The last link in the security chain is the integrity of data which is exchanged between agent and managers. There are two issues which need to be considered simultaneously:
Identification - Both agent and manager must be certain of the other's identity.
Privacy - The data of a management request should be tamper-proof and undecipherable to untrusted parties.
These issues are usually resolved by a combination of electronic signatures and data encryption. Again, the implementation is protocol-dependent.
SNMP requests follow standardized encoding rules for translating management operations into data packets. At the communication level, an SNMP request is represented by an array of bytes in a UDP protocol packet. The SNMP components in the Java Dynamic Management Kit provide access to the byte encoding of these packets.
Your applications may customize the encoding and decoding of SNMP requests:
On the manager side, after the request is translated into bytes, your encoding may add signature strings and then perform encryption.

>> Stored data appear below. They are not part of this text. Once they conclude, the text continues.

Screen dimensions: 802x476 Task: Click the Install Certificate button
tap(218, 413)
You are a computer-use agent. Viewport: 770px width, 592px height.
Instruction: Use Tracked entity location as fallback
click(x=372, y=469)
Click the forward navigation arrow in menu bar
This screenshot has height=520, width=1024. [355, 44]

On the agent side, the bytes may be decoded and the signature can be verified before the bytes are translated into the SNMP request.
A decoded SNMP request contains the manager's hostname and community string, the operation, the target object, and any values to be written. Like the context checking mechanism, you may insert code to filter requests based on any of these criteria.

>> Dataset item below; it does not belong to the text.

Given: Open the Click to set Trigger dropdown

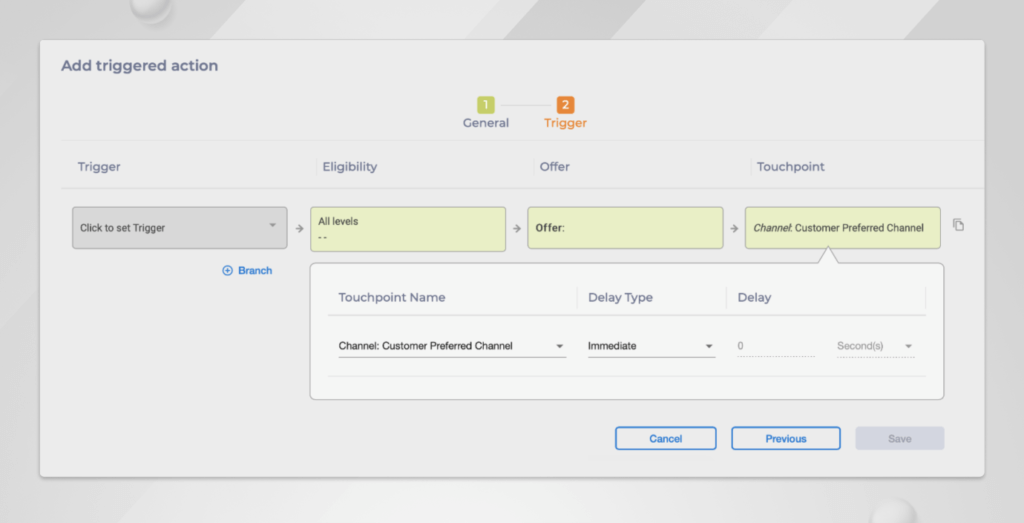Looking at the screenshot, I should (180, 228).
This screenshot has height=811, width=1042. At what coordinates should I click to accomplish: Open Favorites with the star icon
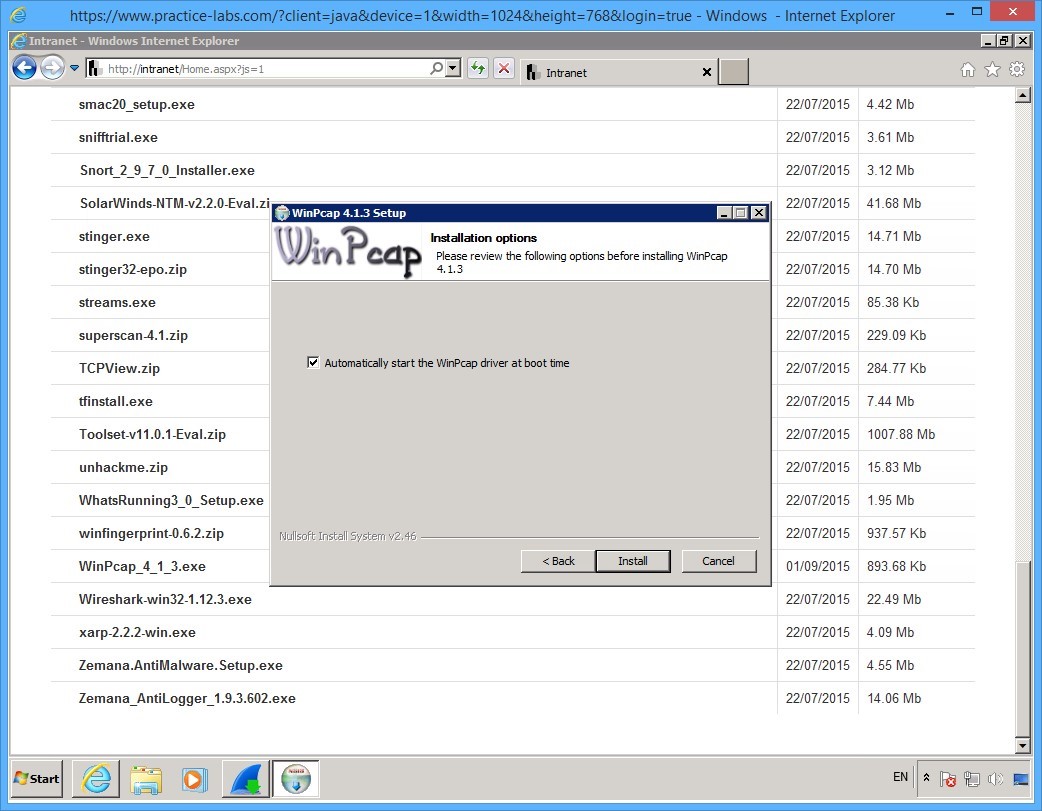coord(991,71)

In order to implement a secure SNMP management solution, you need to coordinate the security policy between the manager encoding and the agent decoding. However, SNMP request filtering may be performed unilaterally by the agent, to allow requests from unknown managers yet still be able to reject unauthorized operations.
The HTTPS connector enables Java managers to access a Java Dynamic Management agent using HTTP over SSL (Secure Socket Layer). SSL security is implemented in the Java 2 platform. The HTTP/SSL connector provides identity authentication based on 'CRAM-MD5' (Challenge-Response Authentication Mechanism using MD5). The HTTPS connector server requires client identification by default.
The behavior of the HTTP/SSL connector is governed by the particular SSL implementation used in your applications. For data encryption, the default cipher suites of the SSL implementation are used. The SSL implementation must be compliant with the SSL Standard Extension API.
The Java Dynamic Management Kit is compliant with the Java Secure Socket Extension 1.0 (JSSE) API. JSSE provides an API framework and reference implementation for security protocols.